These binmen (can you say that nowadays, or are they binpeople?) have to go around empting out tons (properly literally through there careers) of rubbish. I can barely stand putting a couple of black bags (especially the ones which are dripping!), so if they don't tie my bin to the ground and attach a nice ribbon to it when they're finished, I wont complain.

----------


## balto

> Can be a bit of a pain for people in wheel chairs, last week when pushing someone in a wheel chair, we had to keep pushing the bins left in the middle of the payment out of the way.


 here,here same as with prams, my god it isnt hard work attaching a bin so the machine can empty it, can you  imagine if we still had the metal bins that they used to throw over their shoulders(mind the slightly, not that old lol).

----------


## balto

> These binmen (can you say that nowadays, or are they binpeople?) have to go around empting out tons (properly literally through there careers) of rubbish. I can barely stand putting a couple of black bags (especially the ones which are dripping!), so if they don't tie my bin to the ground and attach a nice ribbon to it when they're finished, I wont complain.


now now dont you mean refuse operatives lol.

----------


## Alan

> now now dont you mean refuse operatives lol.


Is that what they are going by nowadays? What a ridiculous PC state we live in.

----------


## BRIE

It annoys me that we pay a ridiculous amount of council tax these days for  half the job we used to get, it wasnt that long ago that the bins were taken from your house for you & put back for you, you could put black bags out & they would take them,& if the lid didnt shut it didnt matter, showing my age I know but I remember when they even had to lift the bins! lol
now the only time they will do that sort of thing is just before xmas ::

----------


## Alan

They do a job that none of us would do unless we really had to. Should we not just give them a break?

----------


## balto

> Is that what they are going by nowadays? What a ridiculous PC state we live in.


 sure its something like that.

§ §

**GOALS:**
1. In the bin collection thread, what term does balto jokingly offer in place of "binmen"?
2. Pick up the bin collection thread after its last post and continue it.
The listing that comes next has no connection to the bin collection thread.

**MATERIAL:**
§ §

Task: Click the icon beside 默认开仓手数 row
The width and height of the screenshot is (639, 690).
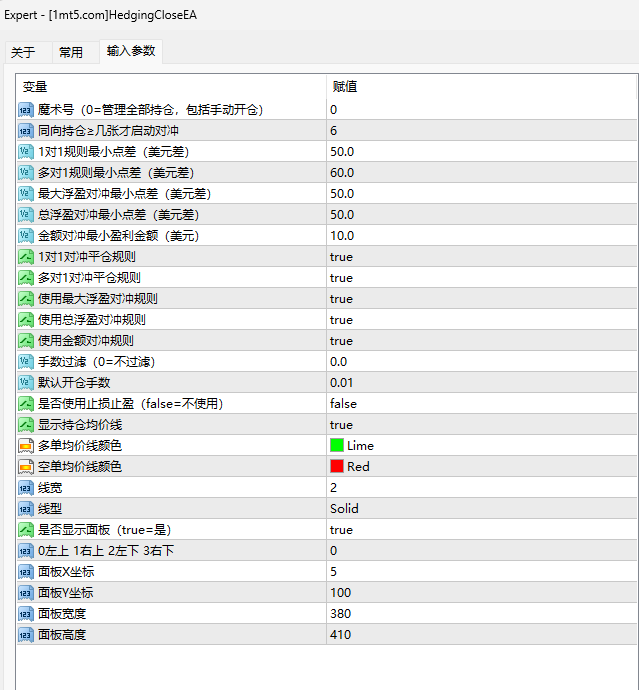Action: 26,383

§ §

**FINAL RESULTS:**
1. Refuse operatives.

2.
----------


## alanabain

the only problem i have with the binmen is when they block the road and i cant get passed,

One afternoon they blocked my road, and i live in a kind of cul de sac, they seen me sitting there too waiting to get out. but they HAD to empty all the bins there first before moving. which is probably for about 30 houses. Then pulled forward and turned before driving out.  :: 

why they hadnt pulled forward first to let me past i dont know.... and i would have normally just gone back in the house until they passed but it was my lunch break and needed to go back to work. was very late. ( not a happy manager when i got back )  :Frown: 

this seems to happen alot recently. in other areas of the town aswell. i now try and avoid them when i can

----------


## balto

> the only problem i have with the binmen is when they block the road and i cant get passed,
> 
> One afternoon they blocked my road, and i live in a kind of cul de sac, they seen me sitting there too waiting to get out. but they HAD to empty all the bins there first before moving. which is probably for about 30 houses. Then pulled forward and turned before driving out. 
> 
> why they hadnt pulled forward first to let me past i dont know.... and i would have normally just gone back in the house until they passed but it was my lunch break and needed to go back to work. was very late. ( not a happy manager when i got back ) 
> 
> this seems to happen alot recently. in other areas of the town aswell. i now try and avoid them when i can


 thought it was the taxi drivers that thought they owned the roads lol.

----------


## sam

> It annoys me that we pay a ridiculous amount of council tax these days for half the job we used to get, it wasnt that long ago that the bins were taken from your house for you & put back for you, you could put black bags out & they would take them,& if the lid didnt shut it didnt matter, showing my age I know but I remember when they even had to lift the bins! lol
> now the only time they will do that sort of thing is just before xmas


 
so why have a go at the binmen? its the pen pushers who make the rules not the binmen & as in every job you break the rules you are up on a disaplinary, its not so long ago it was the posties who were taking the flak on here for missing post, folk should think before the speak or type for that matter.
it seems to me that these days the org is a place to have a go at folk who are trying to do a job by the rules, if you have a problem take it to the big boss's not the org.

----------


## Alan

Here Here Sam!

I have the makings of a politician me thinks... Now all I need is to have an affair with a secretary, and give someone a peer ship for a small contribution. Going rate is £100. Anyone interested?

----------


## NLP

I made a complain about a binman a few weeks back, someone came to our house asked a few questions and said he would have a word with the man, he also told me the binman won't be told who complained about him as he would just make a mess at my door deliberately

----------


## sam

> the only problem i have with the binmen is when they block the road and i cant get passed,
> 
> One afternoon they blocked my road, and i live in a kind of cul de sac, they seen me sitting there too waiting to get out. but they HAD to empty all the bins there first before moving. which is probably for about 30 houses. Then pulled forward and turned before driving out. 
> 
> why they hadnt pulled forward first to let me past i dont know.... and i would have normally just gone back in the house until they passed but it was my lunch break and needed to go back to work. was very late. ( not a happy manager when i got back )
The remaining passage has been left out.